The previous 10 years, our in-hospital PEA-mortality was 4.8% (international CTEPH registry: 4.4%[7]) and our five-year survival was 86% (79–82% in larger series[8,9]) (own unpublished data). Our patient's high PVR increased the surgical risk. However, his young age, high pulmonary pulse pressure, and the proximal anatomic obstruction argued in his favor.[10] Moreover, PEA has been shown to be the strongest independent predictor of survival in CTEPH patients.[11] Therefore, after interdisciplinary operability judgment, we did not hesitate to proceed to surgery.

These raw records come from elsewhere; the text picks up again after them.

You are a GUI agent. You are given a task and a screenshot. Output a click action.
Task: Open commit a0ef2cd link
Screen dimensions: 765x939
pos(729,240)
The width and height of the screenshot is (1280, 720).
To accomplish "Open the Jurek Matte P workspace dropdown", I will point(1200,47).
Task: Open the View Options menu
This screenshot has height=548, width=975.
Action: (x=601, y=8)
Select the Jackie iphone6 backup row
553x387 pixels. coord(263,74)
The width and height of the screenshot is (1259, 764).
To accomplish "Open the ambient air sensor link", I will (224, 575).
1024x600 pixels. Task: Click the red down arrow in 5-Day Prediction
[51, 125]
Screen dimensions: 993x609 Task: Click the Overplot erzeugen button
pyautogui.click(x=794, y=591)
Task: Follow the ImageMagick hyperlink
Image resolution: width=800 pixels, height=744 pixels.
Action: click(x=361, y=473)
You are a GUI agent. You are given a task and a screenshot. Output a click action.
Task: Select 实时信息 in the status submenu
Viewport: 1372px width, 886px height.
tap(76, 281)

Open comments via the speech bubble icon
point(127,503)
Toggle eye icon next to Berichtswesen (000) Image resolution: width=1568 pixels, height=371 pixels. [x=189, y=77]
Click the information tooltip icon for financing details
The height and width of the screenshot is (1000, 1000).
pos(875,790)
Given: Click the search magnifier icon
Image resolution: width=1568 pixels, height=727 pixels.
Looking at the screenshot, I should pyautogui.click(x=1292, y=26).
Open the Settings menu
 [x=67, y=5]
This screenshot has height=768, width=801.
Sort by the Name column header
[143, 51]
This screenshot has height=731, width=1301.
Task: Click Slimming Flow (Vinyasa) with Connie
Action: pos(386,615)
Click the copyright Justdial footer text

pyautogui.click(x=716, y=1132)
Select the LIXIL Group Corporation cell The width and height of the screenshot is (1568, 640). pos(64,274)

PEA remains the only potential curative treatment, significantly improving hemodynamics, gas exchange, functional status, and survival.[11] No medical therapy is effective for operable disease. Only Riociguat is currently approved for patients deemed inoperable or with persistent PH after PEA.[2] Balloon Pulmonary Angioplasty (BPA) for inoperable CTEPH is promising; however, long-term results are scarce. In principle, BPA is only used for (sub)segmental originating disease.[2] However, for more proximal disease, palliative BPA procedures can be more appropriate in patients with severe comorbidities and limited expected lifespan. But we aimed to offer a curable treatment to this young patient, despite his impressive co-morbidities.

The two-year-old ICV thrombus was considered organized and fibrotic, probably very adherent to the vessel wall. In order not to damage the ICV and given the well-developed collateral venous drainage, no attempt was made to free up the ICV.

Case-reports of PEA in children are rare.[12,13] Two case series have been published. Madani et al. described PEA in 17 patients aged <18 years with minimal postoperative complications and low perioperative mortality, resulting in improved hemodynamics and functional status.[14] Only three were aged ≤12 years. Kumbasar et al. reported three successful pediatric PEA procedures in patients aged 4–13 years.[15] Common presenting symptoms were (exertional) dyspnea, chest pain and syncope. Compared to adults, higher rates of thrombophilic states, higher incidences of unilateral main pulmonary arterial disease, and a higher risk of rethrombosis are notable.[12-15]

Risk factors for developing CTEPH are, besides previous acute pulmonary embolism, hemostatic disorders and several associated medical conditions.[2] Factor V Leiden is no risk factor, but antiphospholipid antibodies are, with a prevalence of 20% in CTEPH.[2] Also the wheelchair bounded condition and repetitive port-a-cath infections undoubtedly made our patient more susceptible to develop an (infected) ICV thrombus that probably served as source for pulmonary emboli. To the best of our knowledge, we are the first to report a successful PEA in a child with such extensive comorbidities.

As venous thromboembolism and pulmonary embolism are increasingly recognized in pediatric patients, CTEPH should be an important diagnostic consideration in children with a known hypercoaguable state, a history of thrombo-embolism or venous catheter placement, and/or a diagnosis of PH who have exercise intolerance, exertional dyspnea and/or (pre)syncope.[14] A normal ventilation-perfusion scan then rules out CTEPH.

Ongoing CTEPH leads to progressive secondary distal arteriopathy. This condition increases the risk on potential lethal residual PH and reperfusion edema after PEA.[1] In selective cases of disabling residual postoperative PH or inoperable CTEPH, a (double) lung or heart-lung transplantation can be offered to the patient. Long-term results of double lung vs heart-lung transplantation for precapillary PH are comparable and given the donor organ shortage, that is even more pronounced in children, our center's preference for CTEPH goes to a double lung transplantation.[16] However, one should realize that PEA significantly outperforms the results of double lung transplantation for CTEPH.[7,11,16] Therefore PEA remains the first and only curative option and transplantation can only be considered as a rescue therapy. Hesitating to refer children for surgical consideration, or attempting to treat them by medication, only postpones the single potentially curable treatment and may worsen their prognosis post PEA. Therefore, the authors want to plea for prompt and early referral to a CTEPH center experienced with PEA in cases CTEPH is suspected or diagnosed in children. Hence, young age itself is not an impediment to surgery.